This is the final part of my blog series on looking at performance metrics and tuning for ADF Data Flows. I collected the complete set of slides here to download. These are the previous 2 blog posts, which focused on tuning and performance for data flows with the Azure IR and sources & sinks. In this post, I'll focus on performance profiles for data flow transformations.
Some of the more "expensive" transformation operations in ADF will be those that require large portions of your data to be grouped together. Schema modified like the Aggregate transformation and Window transformation group data into groups or windows for analytics and aggregations that require the merging of data.
The chart above shows sample timings when using the Aggregate transformation vs. the Window transformation. In both cases, you'll see similar performance profiles that both gain processing speed as you add more cores to the Azure IR compute settings for data flows. They will also perform better using Memory Optimized or General Purpose options since the VMs for those Spark clusters will have a higher RAM-per-core ratio.

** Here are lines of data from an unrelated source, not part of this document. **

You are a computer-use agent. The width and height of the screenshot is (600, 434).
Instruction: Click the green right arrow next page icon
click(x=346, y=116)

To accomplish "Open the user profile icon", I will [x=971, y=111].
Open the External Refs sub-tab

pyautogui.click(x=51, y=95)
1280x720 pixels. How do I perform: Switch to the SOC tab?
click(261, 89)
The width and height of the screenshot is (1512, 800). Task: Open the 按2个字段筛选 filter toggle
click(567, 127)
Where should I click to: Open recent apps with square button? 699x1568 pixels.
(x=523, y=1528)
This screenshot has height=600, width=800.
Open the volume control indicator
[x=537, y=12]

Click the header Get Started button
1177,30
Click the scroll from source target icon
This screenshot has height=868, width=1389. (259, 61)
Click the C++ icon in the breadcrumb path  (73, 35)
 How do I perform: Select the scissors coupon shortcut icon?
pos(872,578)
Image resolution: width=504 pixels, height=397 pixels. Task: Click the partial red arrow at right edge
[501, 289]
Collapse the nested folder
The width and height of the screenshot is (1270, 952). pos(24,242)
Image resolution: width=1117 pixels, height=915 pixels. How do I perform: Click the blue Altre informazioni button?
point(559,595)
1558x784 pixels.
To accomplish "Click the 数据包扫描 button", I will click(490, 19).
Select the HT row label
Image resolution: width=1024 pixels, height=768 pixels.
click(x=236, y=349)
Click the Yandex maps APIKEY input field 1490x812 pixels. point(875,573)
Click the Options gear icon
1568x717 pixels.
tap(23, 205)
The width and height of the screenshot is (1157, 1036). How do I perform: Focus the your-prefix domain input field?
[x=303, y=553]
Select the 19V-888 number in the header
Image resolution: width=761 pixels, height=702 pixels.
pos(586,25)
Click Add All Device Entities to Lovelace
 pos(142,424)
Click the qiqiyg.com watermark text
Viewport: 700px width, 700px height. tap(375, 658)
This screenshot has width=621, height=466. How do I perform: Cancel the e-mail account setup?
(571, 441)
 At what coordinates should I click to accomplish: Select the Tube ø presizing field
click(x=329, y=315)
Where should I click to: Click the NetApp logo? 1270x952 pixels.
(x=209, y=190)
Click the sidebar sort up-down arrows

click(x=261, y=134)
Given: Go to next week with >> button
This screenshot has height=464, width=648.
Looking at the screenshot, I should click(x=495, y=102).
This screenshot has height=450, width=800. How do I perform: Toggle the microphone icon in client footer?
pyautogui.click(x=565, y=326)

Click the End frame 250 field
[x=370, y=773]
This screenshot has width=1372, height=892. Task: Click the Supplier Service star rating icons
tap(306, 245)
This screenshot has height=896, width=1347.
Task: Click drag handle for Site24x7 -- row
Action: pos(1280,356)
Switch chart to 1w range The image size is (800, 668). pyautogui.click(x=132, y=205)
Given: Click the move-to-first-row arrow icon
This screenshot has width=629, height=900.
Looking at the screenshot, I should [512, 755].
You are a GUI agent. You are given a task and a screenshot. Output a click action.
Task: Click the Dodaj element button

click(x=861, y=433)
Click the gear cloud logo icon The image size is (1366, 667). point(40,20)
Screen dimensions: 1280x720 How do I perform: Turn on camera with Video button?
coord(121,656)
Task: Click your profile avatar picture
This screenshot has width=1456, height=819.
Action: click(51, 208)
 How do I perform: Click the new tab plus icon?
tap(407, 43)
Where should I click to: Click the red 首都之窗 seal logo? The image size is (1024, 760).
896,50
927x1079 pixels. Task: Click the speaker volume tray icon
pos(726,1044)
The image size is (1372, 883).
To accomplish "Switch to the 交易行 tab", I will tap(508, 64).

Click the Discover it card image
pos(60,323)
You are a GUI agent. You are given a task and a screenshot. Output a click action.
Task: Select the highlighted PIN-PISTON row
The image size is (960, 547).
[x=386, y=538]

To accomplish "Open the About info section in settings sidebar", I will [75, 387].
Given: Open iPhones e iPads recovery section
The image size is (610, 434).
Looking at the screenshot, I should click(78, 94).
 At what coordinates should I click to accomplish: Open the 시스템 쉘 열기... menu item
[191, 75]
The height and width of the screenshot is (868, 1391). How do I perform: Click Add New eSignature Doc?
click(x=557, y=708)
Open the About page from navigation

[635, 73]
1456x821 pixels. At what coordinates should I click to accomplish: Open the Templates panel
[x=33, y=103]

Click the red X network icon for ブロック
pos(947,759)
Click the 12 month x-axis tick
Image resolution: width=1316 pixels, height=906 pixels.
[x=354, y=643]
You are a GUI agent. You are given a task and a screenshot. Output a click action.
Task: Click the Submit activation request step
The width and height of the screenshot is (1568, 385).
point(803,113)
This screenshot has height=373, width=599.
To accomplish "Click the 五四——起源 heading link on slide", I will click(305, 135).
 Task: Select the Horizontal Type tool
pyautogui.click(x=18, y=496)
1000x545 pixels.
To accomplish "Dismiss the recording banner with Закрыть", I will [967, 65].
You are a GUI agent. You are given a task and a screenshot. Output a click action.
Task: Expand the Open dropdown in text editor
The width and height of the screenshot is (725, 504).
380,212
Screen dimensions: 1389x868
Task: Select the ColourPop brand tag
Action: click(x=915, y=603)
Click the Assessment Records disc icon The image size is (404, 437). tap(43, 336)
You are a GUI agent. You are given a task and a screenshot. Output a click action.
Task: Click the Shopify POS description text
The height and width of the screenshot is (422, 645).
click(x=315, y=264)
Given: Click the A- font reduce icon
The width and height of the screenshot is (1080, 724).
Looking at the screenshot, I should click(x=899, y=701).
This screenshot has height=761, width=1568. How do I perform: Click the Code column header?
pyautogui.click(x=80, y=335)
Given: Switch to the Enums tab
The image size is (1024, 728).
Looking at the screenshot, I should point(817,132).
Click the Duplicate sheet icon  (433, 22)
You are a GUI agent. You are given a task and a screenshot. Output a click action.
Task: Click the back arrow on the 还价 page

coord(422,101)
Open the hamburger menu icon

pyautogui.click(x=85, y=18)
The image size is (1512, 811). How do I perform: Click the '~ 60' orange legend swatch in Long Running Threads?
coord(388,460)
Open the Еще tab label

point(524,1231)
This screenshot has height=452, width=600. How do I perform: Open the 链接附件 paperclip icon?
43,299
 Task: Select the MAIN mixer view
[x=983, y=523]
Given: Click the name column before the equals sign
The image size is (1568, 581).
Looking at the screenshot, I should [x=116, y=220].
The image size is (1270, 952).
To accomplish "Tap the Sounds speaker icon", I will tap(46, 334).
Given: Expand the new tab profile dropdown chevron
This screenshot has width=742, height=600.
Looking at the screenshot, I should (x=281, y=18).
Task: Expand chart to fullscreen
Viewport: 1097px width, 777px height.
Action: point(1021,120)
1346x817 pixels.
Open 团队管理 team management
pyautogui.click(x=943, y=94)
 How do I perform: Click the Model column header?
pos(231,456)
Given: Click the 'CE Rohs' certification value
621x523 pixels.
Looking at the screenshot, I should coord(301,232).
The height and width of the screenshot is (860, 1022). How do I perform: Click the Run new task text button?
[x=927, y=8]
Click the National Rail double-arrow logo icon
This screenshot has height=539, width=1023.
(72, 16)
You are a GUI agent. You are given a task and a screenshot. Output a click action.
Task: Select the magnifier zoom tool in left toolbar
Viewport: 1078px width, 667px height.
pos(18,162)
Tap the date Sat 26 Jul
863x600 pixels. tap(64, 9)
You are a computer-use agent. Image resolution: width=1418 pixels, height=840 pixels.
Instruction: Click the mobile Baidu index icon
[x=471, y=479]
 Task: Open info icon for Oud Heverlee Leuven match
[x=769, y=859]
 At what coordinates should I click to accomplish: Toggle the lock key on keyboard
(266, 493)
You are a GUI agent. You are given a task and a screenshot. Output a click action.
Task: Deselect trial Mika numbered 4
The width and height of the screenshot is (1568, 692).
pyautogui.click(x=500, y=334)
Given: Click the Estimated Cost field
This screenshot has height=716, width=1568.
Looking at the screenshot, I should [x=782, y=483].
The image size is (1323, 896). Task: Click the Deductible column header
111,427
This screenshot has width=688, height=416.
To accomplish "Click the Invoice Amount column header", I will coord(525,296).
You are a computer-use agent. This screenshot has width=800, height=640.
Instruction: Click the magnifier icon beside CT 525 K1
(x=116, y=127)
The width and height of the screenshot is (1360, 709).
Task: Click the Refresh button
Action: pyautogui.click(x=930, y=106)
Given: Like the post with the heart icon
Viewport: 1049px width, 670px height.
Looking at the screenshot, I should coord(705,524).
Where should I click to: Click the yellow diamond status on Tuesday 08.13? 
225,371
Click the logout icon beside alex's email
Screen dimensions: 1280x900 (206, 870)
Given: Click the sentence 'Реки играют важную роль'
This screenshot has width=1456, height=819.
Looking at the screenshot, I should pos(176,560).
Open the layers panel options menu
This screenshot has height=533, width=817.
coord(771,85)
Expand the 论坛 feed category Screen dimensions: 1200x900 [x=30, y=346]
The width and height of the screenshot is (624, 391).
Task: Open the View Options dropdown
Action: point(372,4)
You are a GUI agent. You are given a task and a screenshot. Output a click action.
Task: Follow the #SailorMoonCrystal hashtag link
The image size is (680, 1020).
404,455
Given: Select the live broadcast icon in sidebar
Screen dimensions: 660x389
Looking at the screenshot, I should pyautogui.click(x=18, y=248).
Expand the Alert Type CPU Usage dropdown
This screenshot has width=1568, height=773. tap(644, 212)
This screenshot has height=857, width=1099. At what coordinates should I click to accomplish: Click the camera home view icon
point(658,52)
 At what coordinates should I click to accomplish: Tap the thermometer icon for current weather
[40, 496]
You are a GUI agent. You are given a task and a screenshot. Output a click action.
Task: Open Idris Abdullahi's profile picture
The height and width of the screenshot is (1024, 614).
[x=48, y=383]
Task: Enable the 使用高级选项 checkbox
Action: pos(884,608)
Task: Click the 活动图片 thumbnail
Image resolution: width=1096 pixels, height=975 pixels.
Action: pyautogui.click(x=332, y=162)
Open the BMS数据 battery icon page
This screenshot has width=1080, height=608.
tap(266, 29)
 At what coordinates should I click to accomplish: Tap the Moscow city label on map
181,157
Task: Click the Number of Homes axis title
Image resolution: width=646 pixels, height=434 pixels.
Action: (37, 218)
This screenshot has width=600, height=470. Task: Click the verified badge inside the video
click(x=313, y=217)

In many situations, you may just need to generate unique keys across all source data or rank an entire data set. If you are performing those common operations in Aggregate or Windows and you are not grouping or generating windows across all of the data using functions such as rowNumber(), rank(), or denseRank(), then you will see better performance to instead use the Surrogate Key transform for unique keys and row numbers, and the Rank transformation for rank or dense rank across the entire data set.
The chart above shows that Joins, Lookups, and Exists can all generally scale proportionally as you add more cores to your data flow compute IRs. In many cases, you will need to use transformations that require multiple inputs such as Join, Exists, Lookup. Lookup is essentially a left outer join with a number of additional features for choosing single row or multiple row outputs. Exists is similar to a SQL exists operator that looks for the existence, or non-existence, of values in another data stream. In ADF Data Flows, you'll see from the chart above, that lookup contains a bit more overhead than the other similar transformations.
When deduping data it is recommended to use Aggregate instead of Join and use Lookups when you need to reduce left outer joins with a single operation, choosing "Any Row" as the fastest operation.
Row modifiers like Filter, Alter Row, and Sort, have very different performance profiles. Data flows execute on Spark big data compute clusters, so it is not recommended in most cases to use Sort because it can be an expensive compute operation that can force Spark to shuffle data and reduces the benefit of a distributed data environment.
Alter Row is used to simply tag rows for different database profiles (update, insert, upsert, delete) and Filter will reduce the number of rows coming out of the transformation. Both are very low-cost transformations.